La crisi del settore auto si aggrava. Nissan, sesta casa automobilistica più grande del mondo, avvia una drastica riorganizzazione che prevede il taglio di 9.000 posti di lavoro a livello mondiale e la riduzione del 20% della sua capacità produttiva. Nel frattempo l’azienda giapponese ha rivisto al ribasso i target dell’esercizio sia per gli utili sia per i ricavi. Nissan (foto Imagoeconomica in evidenza), che ha subito un calo delle vendite a 1,6 milioni e ha visto i suoi utili crollare, definisce grave la situazione e sottolinea la necessità di adottare “misure urgenti” per rendere di nuovo il gruppo competitivo sul mercato. Intanto rivenderà a Mitsubishi Motors il 10,02% della sua quota, attualmente al 34%.
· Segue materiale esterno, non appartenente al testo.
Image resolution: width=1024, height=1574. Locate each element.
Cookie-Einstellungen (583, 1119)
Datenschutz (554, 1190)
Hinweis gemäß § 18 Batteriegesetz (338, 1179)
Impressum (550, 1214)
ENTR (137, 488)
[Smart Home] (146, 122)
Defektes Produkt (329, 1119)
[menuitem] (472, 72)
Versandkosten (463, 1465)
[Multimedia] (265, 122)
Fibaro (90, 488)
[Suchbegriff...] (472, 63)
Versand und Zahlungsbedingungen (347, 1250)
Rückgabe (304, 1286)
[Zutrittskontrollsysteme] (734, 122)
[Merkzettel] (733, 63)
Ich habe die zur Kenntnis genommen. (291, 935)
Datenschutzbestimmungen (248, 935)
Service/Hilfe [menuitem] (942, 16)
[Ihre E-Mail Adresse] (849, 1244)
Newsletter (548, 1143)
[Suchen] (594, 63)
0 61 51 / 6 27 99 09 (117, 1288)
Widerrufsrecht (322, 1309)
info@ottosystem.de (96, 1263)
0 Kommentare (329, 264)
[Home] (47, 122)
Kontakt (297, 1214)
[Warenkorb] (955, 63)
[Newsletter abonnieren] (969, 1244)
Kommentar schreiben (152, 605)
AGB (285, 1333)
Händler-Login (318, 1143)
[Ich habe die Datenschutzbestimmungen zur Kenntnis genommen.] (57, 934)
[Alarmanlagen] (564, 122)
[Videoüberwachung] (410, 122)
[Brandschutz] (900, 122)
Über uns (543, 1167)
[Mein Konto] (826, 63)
E’ l’ennesimo annuncio negativo che arriva da un costruttore mondiale di auto, dopo il taglio dei posti di lavoro e degli stabilimenti previsto da Volkswagen, gli esuberi di Ford in Germania, l’aggiornamento al ribasso delle previsioni finanziarie 2024 di Stellantis, Porsche, Bmw, Aston Martin. Il gruppo italofrancese guidato da Carlos Tavares avrebbe allo studio – secondo i media americani – la riduzione di di circa 1.000 unità della sua forza lavoro nell’impianto di Toledo, in Ohio, dove vengono prodotte le Jeep.
Non naviga in buone acque neppure Toyota, leader nel mondo per volumi, che ha registrato nel terzo trimestre del 2024 il primo calo dell’utile operativo degli ultimi due anni e un crollo dell’utile del 20% a 1,16 trilioni di yen (circa 7,6 miliardi di dollari) contro 1,44 trilioni di yen nello stesso periodo dell’anno precedente, a causa di difficoltà produttive e di mercato in due regioni chiave, Giappone e Stati Uniti. Le difficoltà del settore non modificano la strategia dell’Unione Europea che conferma lo stop nel 2035 delle auto a benzina e diesel.
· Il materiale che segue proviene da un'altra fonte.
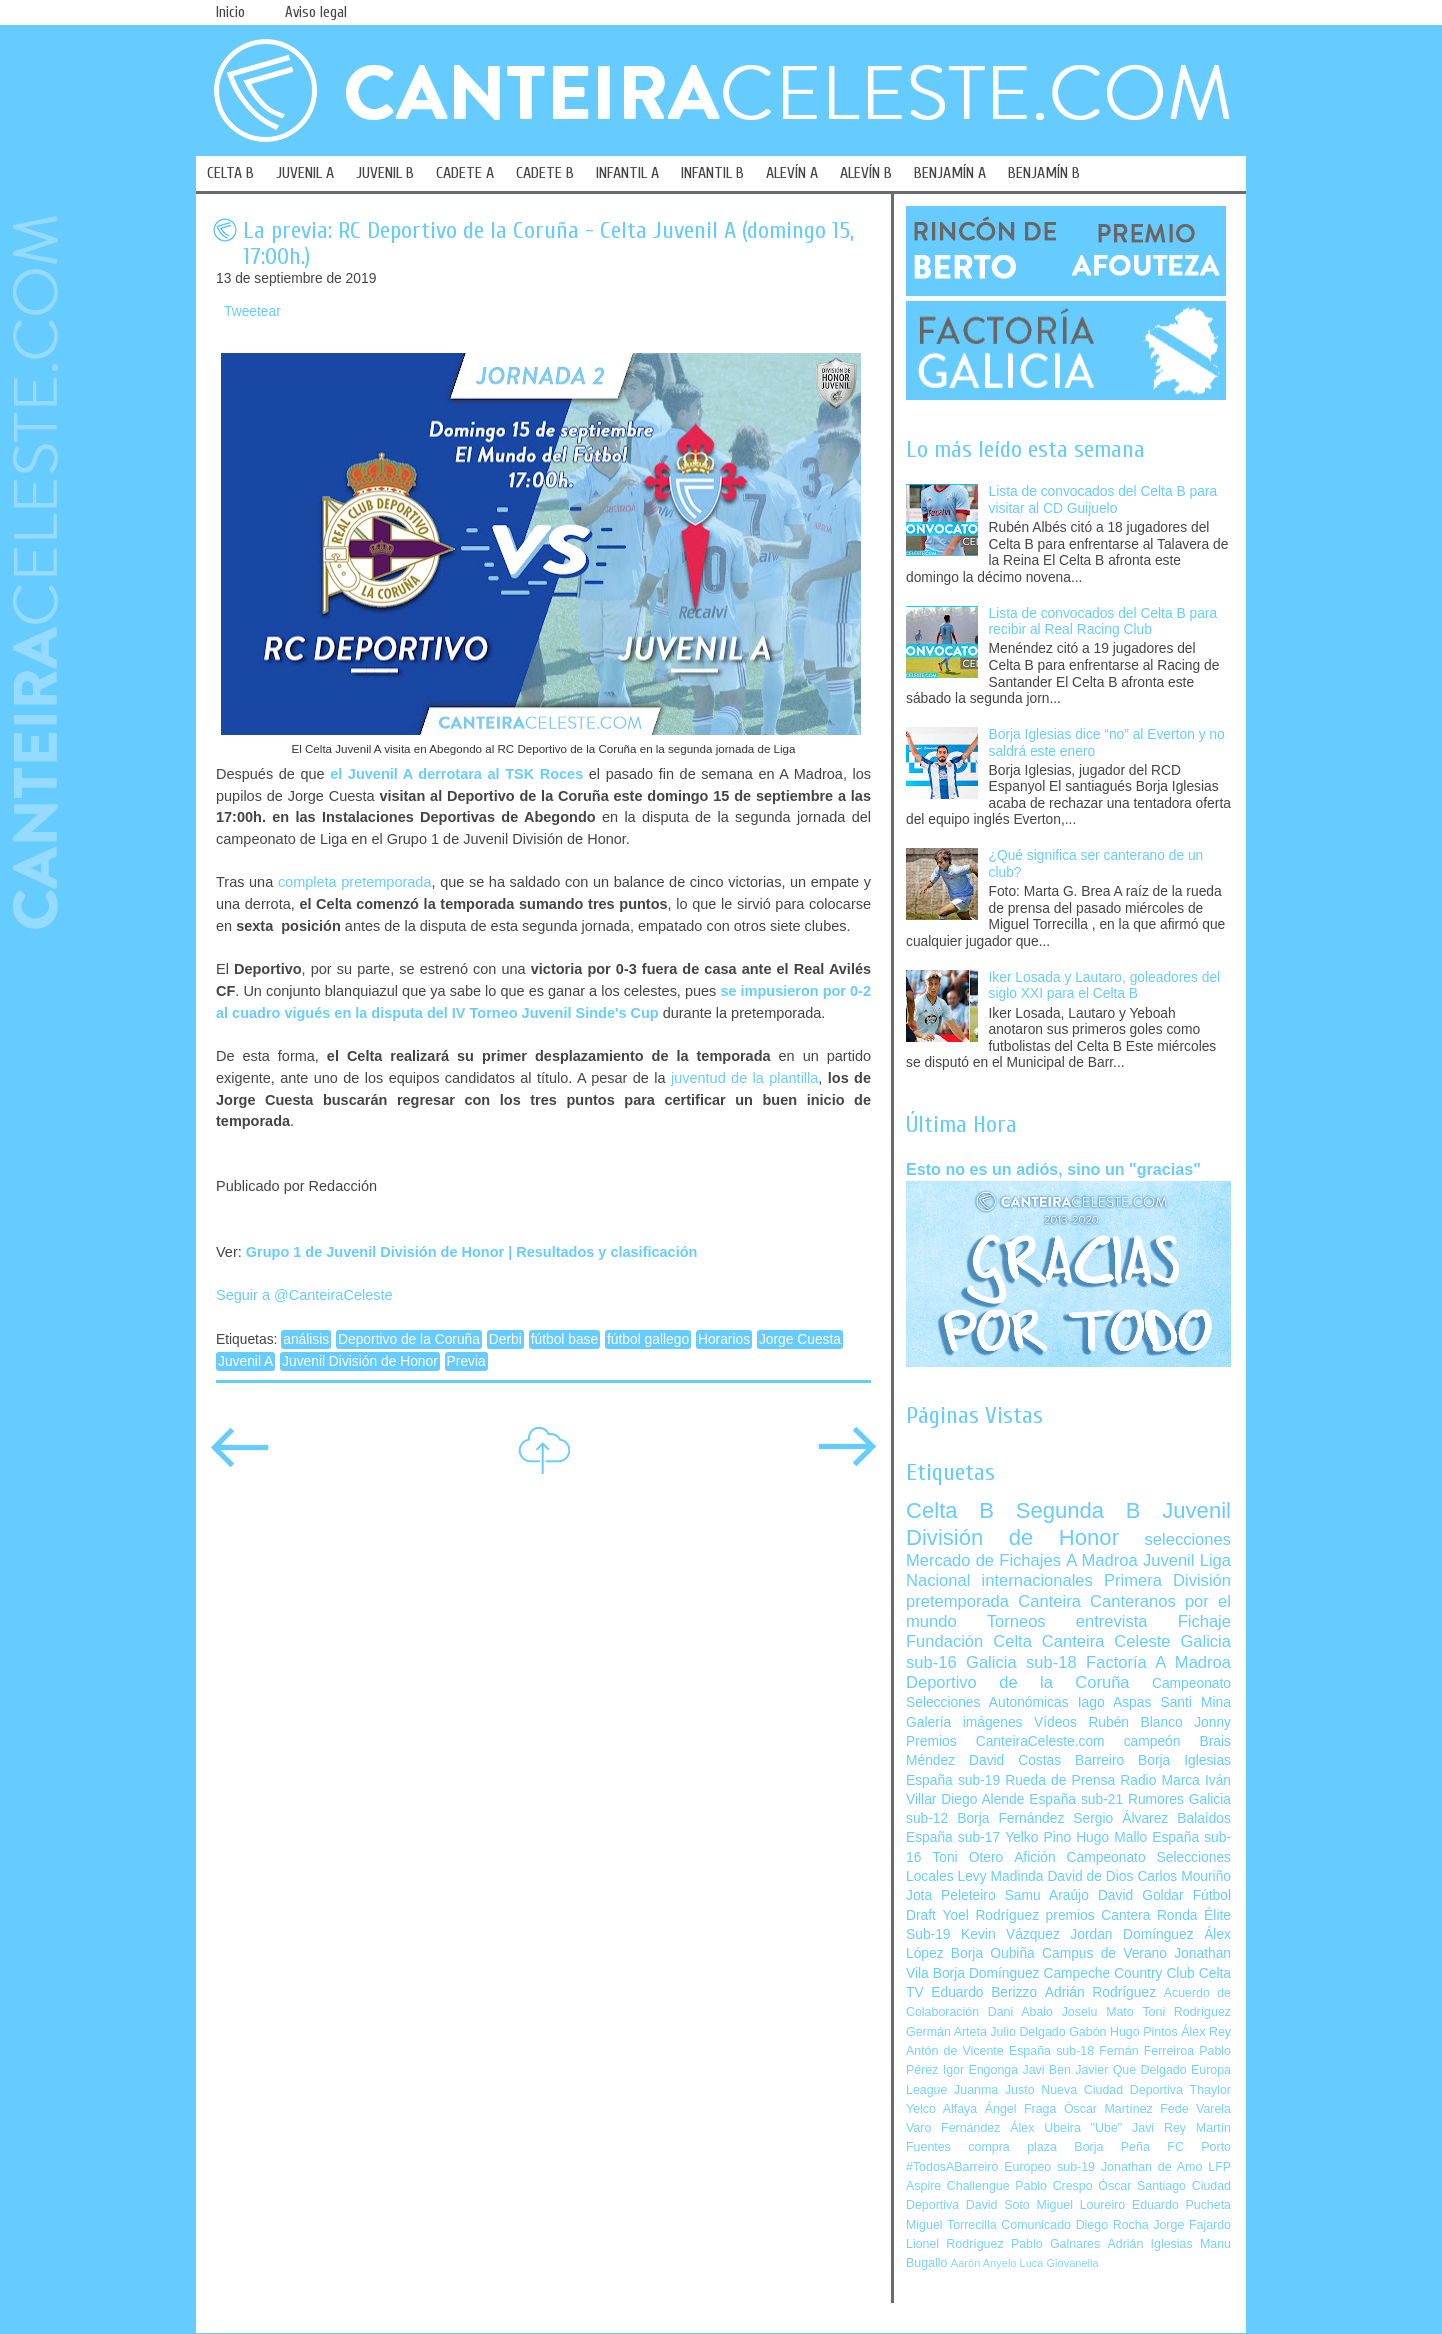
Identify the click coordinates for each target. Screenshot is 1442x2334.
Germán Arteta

“Penso che ci sia un futuro luminoso per i biocarburanti, ne abbiamo bisogno di più, ma non possiamo riaprire gli impegni presi su come procedere nell’automotive” spiega il commissario europeo designato per il Clima, Wopke Hoekstra, durante la sua audizione di conferma al Parlamento europeo. “Il primo pilastro per l’automotive è la prevedibilità. Molti ceo delle case automobilistiche ci hanno detto che possono raggiungere gli obiettivi e l’elettrificazione, ma hanno bisogno di investimenti nelle colonnine. E’ giusto, dobbiamo fare di più”, ha sottolineato l’olandese. Secondo Hoekstra, “i biocarburanti non possono far parte del mix” di transizione dell’automotive “perché è eccessivamente difficile renderli completamente neutrali dal punto di vista delle emissioni”.
In Italia il tavolo automotive è convocato dal ministro delle Imprese e del Made in Italy Adolfo Urso per il 14 novembre. “Ci attendiamo – spiega Urso – risposte concrete da parte di Stellantis sul destino degli stabilimenti italiani e dei lavoratori. Nel frattempo siamo impegnati a definire nuovi strumenti di sostegno alla componentistica, la vera forza del Made in Italy, che auspichiamo di poter annunciare già in quella occasione” Stellantis conferma che “sarà presente e ribadisce la sua disponibilità a dialogare con tutte le parti interessate nelle sedi che i rappresentanti del governo riterranno opportune”.
Resta però centrale il taglio di 4,6 miliardi al Fondo Automotive previsto dalla manovra economica del governo, che Giorgetti ha difeso:””noi non tagliamo i fondi alle imprese che vogliono riconvertire, tagliamo i fondi per le rottamazioni e incentivi all’acquisto di auto elettriche prodotte in Cina o altri paesi. Questo sì”. Per Samuele Lodi, segretario nazionale Fiom-Cgil e responsabile del settore mobilità, “il tempo delle dichiarazioni di intento è finito. Il ministro deve ripristinare almeno le risorse tagliate dell’80% dalla manovra sul fondo automotive; e impegnarsi con la presidente del Consiglio Meloni per l’apertura del tavolo a Palazzo Chigi”.